Lacking opportunities, Lebanese youth are growing disillusioned and desperate
As I was strolling one morning in the bazaar of the peaceful city of Zahle in the Bekaa Valley, I heard a young man say: “Go on, laugh. It’s good to laugh. No shame there.”
I thought he was speaking on the phone but discovered that he was loudly talking to himself. He had no phone in his hands and no earphones in his ears. I continued my stroll while the guy talked in a loud voice until he passed me and disappeared into the crowd.
It really wasn’t strange to see a young person in Lebanon talk to himself out loud. You see many of them these days. Young people in Lebanon are under many pressures, which are growing by the day: social pressure, economic pressure and psychological pressure that drive them to this kind of behaviour and even suicide.
During the first half of 2018, there were 200 suicides in Lebanon. It is a grave phenomenon but the authorities did not seem to pay attention. Two hundred cases of suicide may not sound enormous for a populous country but it is for one with a small population, such as Lebanon. The sad part is that for those young people who refuse even the idea of suicide, life is not any less frustrating or hopeless.
It does not seem that we in Lebanon are at the end of our crisis; we should expect worse to come. It’s going to get even tougher for young people: no jobs, lower salaries and rising costs of living. The future looks bleak for them. Every day, the unemployment rate sets a record. Employment opportunities have shrunk to a few positions in public administration, the military and the police force. Even those low-paying jobs are handed out based on political affiliation and loyalty.
Most young Lebanese want to migrate to anywhere else in the world. They are confident that life elsewhere will open new horizons for them and perhaps provide a better future.

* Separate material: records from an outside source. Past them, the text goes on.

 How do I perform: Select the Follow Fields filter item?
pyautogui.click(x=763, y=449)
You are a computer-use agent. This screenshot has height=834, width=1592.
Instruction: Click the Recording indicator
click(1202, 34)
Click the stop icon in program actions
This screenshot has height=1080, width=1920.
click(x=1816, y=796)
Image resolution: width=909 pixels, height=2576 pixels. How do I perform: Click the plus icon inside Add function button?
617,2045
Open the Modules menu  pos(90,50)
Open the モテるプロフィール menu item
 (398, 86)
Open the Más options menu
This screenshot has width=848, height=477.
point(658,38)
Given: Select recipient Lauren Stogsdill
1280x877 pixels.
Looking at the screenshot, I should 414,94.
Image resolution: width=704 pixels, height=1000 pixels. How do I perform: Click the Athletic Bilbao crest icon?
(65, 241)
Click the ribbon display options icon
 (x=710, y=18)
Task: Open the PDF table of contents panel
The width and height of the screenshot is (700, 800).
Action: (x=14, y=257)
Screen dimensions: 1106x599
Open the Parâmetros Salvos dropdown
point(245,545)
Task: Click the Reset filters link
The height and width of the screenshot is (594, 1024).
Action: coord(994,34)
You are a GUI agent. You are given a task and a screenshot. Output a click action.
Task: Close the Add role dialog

Alas, for most of them, the prospect of securing an entry visa remains null.
The sad part is that most of these desperate young people blame the huge number of Syrian refugees in Lebanon for unemployment and deteriorating living conditions. Their thinking is baseless and is the result of an intentional fallacy that must be exposed.
A Syrian labour force has existed in Lebanon for decades and in good numbers. At no time in Lebanon’s modern history did the number of Syrian workers in Lebanon drop below 400,000, except for the two years following the withdrawal of Syrian armed forces from Lebanon after former Prime Minister Rafik Hariri’s assassination. The Syrian workers then were harassed by the same forces that are now claiming that the Syrian refugees are making it tougher for the Lebanese to have decent living conditions.
Syrian workers in Lebanon have always accepted modest wages that Lebanese workers would turn down. They were denied all manner of social security or labour rights and they have made millions for business owners in all sectors, especially in agriculture and construction.
As to those Syrians who set up their own private businesses in Lebanon, such as restaurants and coffee shops, they are not refugees but are supporters of the Assad regime in Syria. They enjoy political cover and are safe from harassment by the authorities particularly now that Hezbollah and its allies have the upper hand in Lebanon.
Blaming the Syrian refugees for Lebanon’s social and economic woes is an attempt to cover the real reasons behind them: the very profit-oriented nature of the Lebanese economy, which is encouraged by the coalition in power. The Lebanese economy is based on revenue-generating banking, real estate development for renting purposes, speculation and all other kinds of brokerage services, financial corruption and embezzlement of public funds. With operations of this nature, you don’t need to hire a lot of white-collar and blue-collar labour.
In these circumstances, the Lebanese youth would not give a lousy dime for the frequent appearances in the media of Lebanon’s Central Bank governor to reassure the Lebanese that the country’s financial health is excellent and that the Lebanese lira is stable given the high reserves of hard currency at the Central Bank. No, they could not care less about the phenomenal profits of the banking sector or about Lebanon’s excellent credit ratings internationally.
None of that ensures reliable electricity, clean water or good health services to the Lebanese citizen. It can’t even solve the waste problem. So, how can one expect it to ensure employment opportunities for tens of thousands of Lebanese youth, to relieve the pressure of soaring prices and to provide workers with decent wages for a decent life?
Today in Lebanon, young people are walking down the streets talking loudly to themselves. Very soon, however, they will find out who should be hearing their voices. To those who are closing their eyes and ears to what’s happening in the street, the street will not take long to surprise them tomorrow.